1. Do prestigious/high-status social institutions today require a higher degree of agreeableness and conformity to decorum norms than they used to?

2. If so, is that on net bad for human flourishing?

(1) is difficult because how the heck would you even try to measure that? But there's a plausible intuitive case that the answer might be yes, and recent anecdotes about people getting fired for transgressing decorum norms are part of that case.

(2) is difficult because there are multiple plausible effects cutting in different directions. On the one hand, it is again intuitively plausible that exceptionally productive and creative people are more likely to be disagreeable, so lower tolerance for disagreeableness deprives us all of the fruits of their genius. People who bemoan the fates of David Sabatini and Roland Fryer are in part appealing to that intuition, for example. On the other hand, disagreeable people sometimes impose productivity costs on others around them, so getting rid of them has benefits too. It's not obvious which effect is bigger, and it probably varies from institution to institution and time to time.

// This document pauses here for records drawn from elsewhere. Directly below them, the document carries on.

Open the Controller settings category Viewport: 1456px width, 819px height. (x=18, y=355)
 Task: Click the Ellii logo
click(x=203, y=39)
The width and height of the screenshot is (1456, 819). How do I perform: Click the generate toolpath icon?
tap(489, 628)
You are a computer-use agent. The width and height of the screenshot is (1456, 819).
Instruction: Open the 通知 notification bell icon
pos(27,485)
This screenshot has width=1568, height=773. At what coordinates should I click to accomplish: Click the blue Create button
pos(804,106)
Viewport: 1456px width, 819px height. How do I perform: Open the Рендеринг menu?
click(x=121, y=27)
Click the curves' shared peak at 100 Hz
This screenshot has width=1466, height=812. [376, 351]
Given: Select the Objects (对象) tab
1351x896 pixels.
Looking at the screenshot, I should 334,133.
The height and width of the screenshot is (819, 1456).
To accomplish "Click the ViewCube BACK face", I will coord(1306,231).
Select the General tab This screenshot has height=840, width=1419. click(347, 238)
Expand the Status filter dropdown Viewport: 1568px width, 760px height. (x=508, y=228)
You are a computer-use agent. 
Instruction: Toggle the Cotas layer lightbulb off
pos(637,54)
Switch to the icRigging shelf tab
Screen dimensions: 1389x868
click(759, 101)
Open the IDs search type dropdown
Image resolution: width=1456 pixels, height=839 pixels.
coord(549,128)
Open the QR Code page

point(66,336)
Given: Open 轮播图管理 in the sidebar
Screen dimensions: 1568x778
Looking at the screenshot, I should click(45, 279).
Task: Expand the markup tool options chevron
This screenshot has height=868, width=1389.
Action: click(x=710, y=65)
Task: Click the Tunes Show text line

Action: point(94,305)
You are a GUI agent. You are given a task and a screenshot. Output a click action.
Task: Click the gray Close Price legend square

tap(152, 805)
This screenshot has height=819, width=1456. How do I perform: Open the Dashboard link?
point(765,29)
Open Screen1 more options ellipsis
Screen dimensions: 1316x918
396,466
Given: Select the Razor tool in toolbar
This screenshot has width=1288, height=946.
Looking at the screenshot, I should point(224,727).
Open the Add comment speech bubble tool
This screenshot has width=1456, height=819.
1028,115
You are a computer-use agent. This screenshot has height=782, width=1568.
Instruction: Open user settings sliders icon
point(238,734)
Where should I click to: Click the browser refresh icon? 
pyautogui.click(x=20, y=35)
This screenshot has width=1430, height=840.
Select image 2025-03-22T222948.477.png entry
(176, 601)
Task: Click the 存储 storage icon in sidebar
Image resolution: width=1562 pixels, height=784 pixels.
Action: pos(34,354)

Note that none of this depends on whether you believe men are more likely to be disagreeable, or whether exceptionally productive people are more likely to be men, or whether women are more likely to place a higher value on agreeableness when they have power to set institutional norms, or whether any of the above differences (if they exist) are biologically rooted.

I'm interested in, and ambivalent about, these questions partly because I've seen the double effect of changing agreeableness standards as a parent. The schools in 2020s San Francisco are far more assiduous in enforcing agreeableness norms than the schools in 1980s upstate NY where I grew up. There are way too many confounders to tell whether that's part of a general social trend, but it sure is a difference. And it makes for a lot less bullying, but also a lot more difficulty for kids who have problems conforming to behavioral expectations. Often the kids who reap the benefits and those who bear the costs are the same kids.